Doctors look for a combination of markers in that fluid. The most specific test, called CSF-VDRL, directly detects signs of syphilis infection in the spinal fluid. A positive result is highly reliable, but the test misses cases: its sensitivity ranges from roughly 49% to 87%, meaning a negative result does not rule out neurosyphilis. When the VDRL is negative but suspicion remains high, doctors evaluate white blood cell counts and protein levels in the fluid. Elevated numbers in someone with confirmed syphilis and neurological symptoms support the diagnosis.
For eye-related symptoms specifically, a full eye exam with cranial nerve testing comes first. If the cranial nerves are normal and the eye findings match syphilis, treatment can begin without waiting for spinal fluid results.
Treatment and What to Expect
Neurosyphilis is treated with high-dose penicillin delivered intravenously, typically for 14 days. This is more intensive than the single injection used for early, uncomplicated syphilis, because the antibiotic needs to reach effective concentrations in the spinal fluid. For people with serious penicillin allergies, desensitization (gradually introducing penicillin under medical supervision to build tolerance) is often the preferred path, since alternative antibiotics have limited evidence for this specific use.
After treatment, periodic follow-up spinal taps track whether the infection markers in your spinal fluid are normalizing. Early neurosyphilis generally responds well to treatment, and many neurological symptoms improve or resolve. Late neurosyphilis is harder to reverse.

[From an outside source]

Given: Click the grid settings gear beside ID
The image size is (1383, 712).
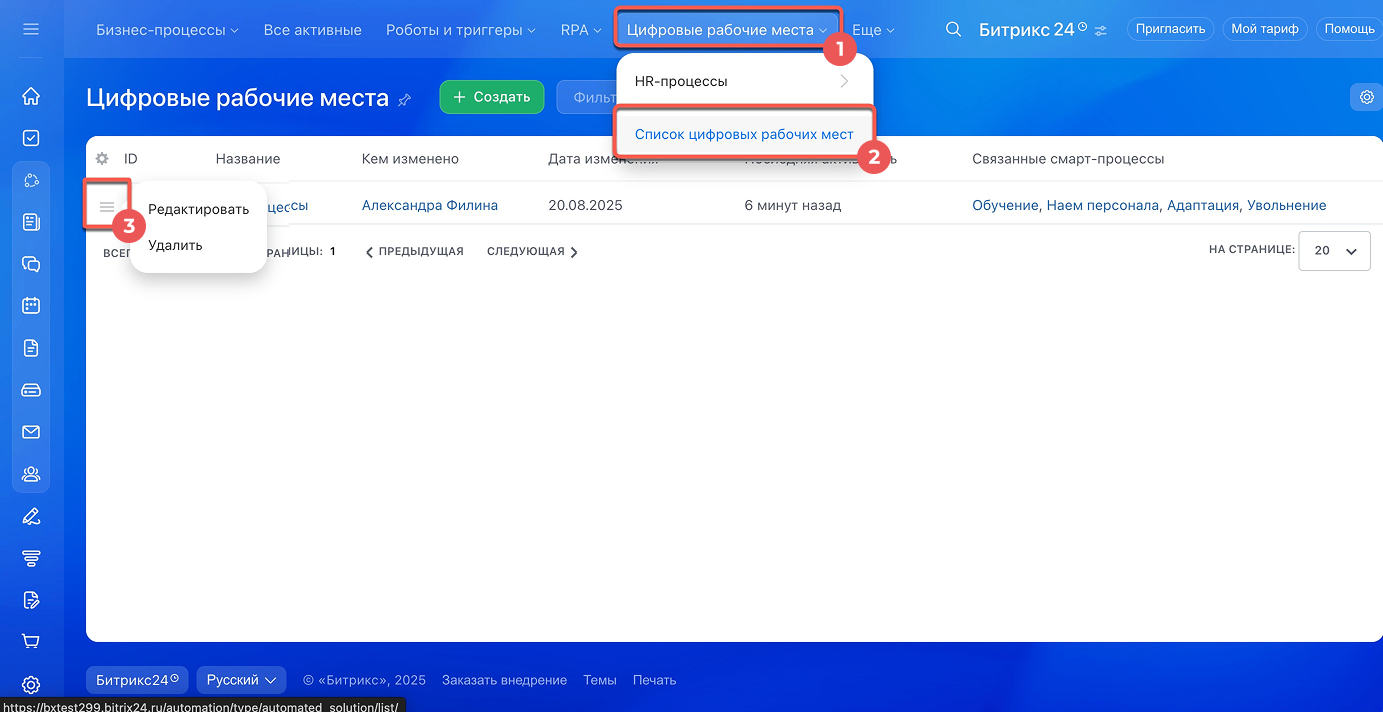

Damage already done to brain tissue or spinal cord may be permanent, though treatment stops further progression.
How to Prevent Neurosyphilis
Prevention comes down to two things: avoiding syphilis in the first place, and catching it early if you do get infected.
Consistent condom use reduces transmission risk, though syphilis sores can appear in areas a condom doesn’t cover. Regular screening is essential if you’re sexually active with new or multiple partners. A simple blood test can detect syphilis long before it causes symptoms, and treatment at the primary or secondary stage with a single course of antibiotics almost always prevents progression to the nervous system.
Partner notification matters too. Current guidelines recommend that anyone who had sexual contact with a person diagnosed with early syphilis within the past 90 days should be treated presumptively, even before their own test results come back. For contacts beyond 90 days, presumptive treatment is still recommended if follow-up is uncertain. This aggressive approach exists precisely because syphilis is so good at hiding, and the consequences of letting it progress are severe.